EXERCISE MATERIALS:
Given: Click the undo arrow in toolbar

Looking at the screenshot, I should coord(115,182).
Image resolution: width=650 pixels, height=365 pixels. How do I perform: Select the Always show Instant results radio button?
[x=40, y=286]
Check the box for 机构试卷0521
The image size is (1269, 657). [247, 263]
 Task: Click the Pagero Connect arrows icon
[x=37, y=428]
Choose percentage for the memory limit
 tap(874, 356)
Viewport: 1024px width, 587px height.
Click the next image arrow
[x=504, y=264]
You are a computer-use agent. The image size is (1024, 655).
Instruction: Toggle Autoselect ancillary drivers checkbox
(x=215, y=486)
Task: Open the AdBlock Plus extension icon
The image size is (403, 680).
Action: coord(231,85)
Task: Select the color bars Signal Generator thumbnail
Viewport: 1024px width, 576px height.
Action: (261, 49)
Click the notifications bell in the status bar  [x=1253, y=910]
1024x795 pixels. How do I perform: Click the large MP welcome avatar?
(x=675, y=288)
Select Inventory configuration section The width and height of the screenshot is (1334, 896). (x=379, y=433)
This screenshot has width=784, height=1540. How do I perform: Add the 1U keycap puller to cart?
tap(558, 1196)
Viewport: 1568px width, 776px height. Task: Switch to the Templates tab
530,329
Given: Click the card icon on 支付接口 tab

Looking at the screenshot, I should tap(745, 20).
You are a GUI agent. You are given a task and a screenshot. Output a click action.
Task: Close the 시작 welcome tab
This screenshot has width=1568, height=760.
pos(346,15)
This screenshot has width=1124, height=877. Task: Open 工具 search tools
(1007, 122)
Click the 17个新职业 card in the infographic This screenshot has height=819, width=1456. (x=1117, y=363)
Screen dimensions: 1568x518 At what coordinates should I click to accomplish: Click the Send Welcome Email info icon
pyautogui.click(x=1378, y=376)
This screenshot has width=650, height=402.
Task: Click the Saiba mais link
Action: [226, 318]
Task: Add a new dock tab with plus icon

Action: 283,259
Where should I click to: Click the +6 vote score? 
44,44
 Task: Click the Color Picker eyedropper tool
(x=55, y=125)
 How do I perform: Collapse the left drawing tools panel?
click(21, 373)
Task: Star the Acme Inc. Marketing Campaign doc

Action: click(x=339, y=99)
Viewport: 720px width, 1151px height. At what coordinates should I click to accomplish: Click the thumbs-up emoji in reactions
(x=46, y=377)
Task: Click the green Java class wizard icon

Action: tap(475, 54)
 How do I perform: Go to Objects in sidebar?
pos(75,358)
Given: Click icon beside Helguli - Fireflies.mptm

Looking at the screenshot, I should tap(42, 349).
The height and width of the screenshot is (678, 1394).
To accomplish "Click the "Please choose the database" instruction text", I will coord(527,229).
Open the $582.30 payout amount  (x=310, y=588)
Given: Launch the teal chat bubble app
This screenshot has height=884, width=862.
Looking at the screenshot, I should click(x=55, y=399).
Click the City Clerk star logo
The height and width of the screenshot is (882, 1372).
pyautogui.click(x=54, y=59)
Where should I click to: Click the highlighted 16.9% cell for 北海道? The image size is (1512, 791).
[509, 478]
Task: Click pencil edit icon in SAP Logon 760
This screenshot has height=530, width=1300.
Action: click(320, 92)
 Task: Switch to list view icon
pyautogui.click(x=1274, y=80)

WHAT YOU WILL DO:
Copy all of the entries above character for character, with the original line breaks and spacing.

THE RESULT:
Given: Click the undo arrow in toolbar

Looking at the screenshot, I should coord(115,182).
Image resolution: width=650 pixels, height=365 pixels. How do I perform: Select the Always show Instant results radio button?
[x=40, y=286]
Check the box for 机构试卷0521
The image size is (1269, 657). [247, 263]
 Task: Click the Pagero Connect arrows icon
[x=37, y=428]
Choose percentage for the memory limit
 tap(874, 356)
Viewport: 1024px width, 587px height.
Click the next image arrow
[x=504, y=264]
You are a computer-use agent. The image size is (1024, 655).
Instruction: Toggle Autoselect ancillary drivers checkbox
(x=215, y=486)
Task: Open the AdBlock Plus extension icon
The image size is (403, 680).
Action: coord(231,85)
Task: Select the color bars Signal Generator thumbnail
Viewport: 1024px width, 576px height.
Action: (261, 49)
Click the notifications bell in the status bar  [x=1253, y=910]
1024x795 pixels. How do I perform: Click the large MP welcome avatar?
(x=675, y=288)
Select Inventory configuration section The width and height of the screenshot is (1334, 896). (x=379, y=433)
This screenshot has width=784, height=1540. How do I perform: Add the 1U keycap puller to cart?
tap(558, 1196)
Viewport: 1568px width, 776px height. Task: Switch to the Templates tab
530,329
Given: Click the card icon on 支付接口 tab

Looking at the screenshot, I should tap(745, 20).
You are a GUI agent. You are given a task and a screenshot. Output a click action.
Task: Close the 시작 welcome tab
This screenshot has width=1568, height=760.
pos(346,15)
This screenshot has width=1124, height=877. Task: Open 工具 search tools
(1007, 122)
Click the 17个新职业 card in the infographic This screenshot has height=819, width=1456. (x=1117, y=363)
Screen dimensions: 1568x518 At what coordinates should I click to accomplish: Click the Send Welcome Email info icon
pyautogui.click(x=1378, y=376)
This screenshot has width=650, height=402.
Task: Click the Saiba mais link
Action: [226, 318]
Task: Add a new dock tab with plus icon

Action: 283,259
Where should I click to: Click the +6 vote score? 
44,44
 Task: Click the Color Picker eyedropper tool
(x=55, y=125)
 How do I perform: Collapse the left drawing tools panel?
click(21, 373)
Task: Star the Acme Inc. Marketing Campaign doc

Action: click(x=339, y=99)
Viewport: 720px width, 1151px height. At what coordinates should I click to accomplish: Click the thumbs-up emoji in reactions
(x=46, y=377)
Task: Click the green Java class wizard icon

Action: tap(475, 54)
 How do I perform: Go to Objects in sidebar?
pos(75,358)
Given: Click icon beside Helguli - Fireflies.mptm

Looking at the screenshot, I should tap(42, 349).
The height and width of the screenshot is (678, 1394).
To accomplish "Click the "Please choose the database" instruction text", I will coord(527,229).
Open the $582.30 payout amount  (x=310, y=588)
Given: Launch the teal chat bubble app
This screenshot has height=884, width=862.
Looking at the screenshot, I should click(x=55, y=399).
Click the City Clerk star logo
The height and width of the screenshot is (882, 1372).
pyautogui.click(x=54, y=59)
Where should I click to: Click the highlighted 16.9% cell for 北海道? The image size is (1512, 791).
[509, 478]
Task: Click pencil edit icon in SAP Logon 760
This screenshot has height=530, width=1300.
Action: click(320, 92)
 Task: Switch to list view icon
pyautogui.click(x=1274, y=80)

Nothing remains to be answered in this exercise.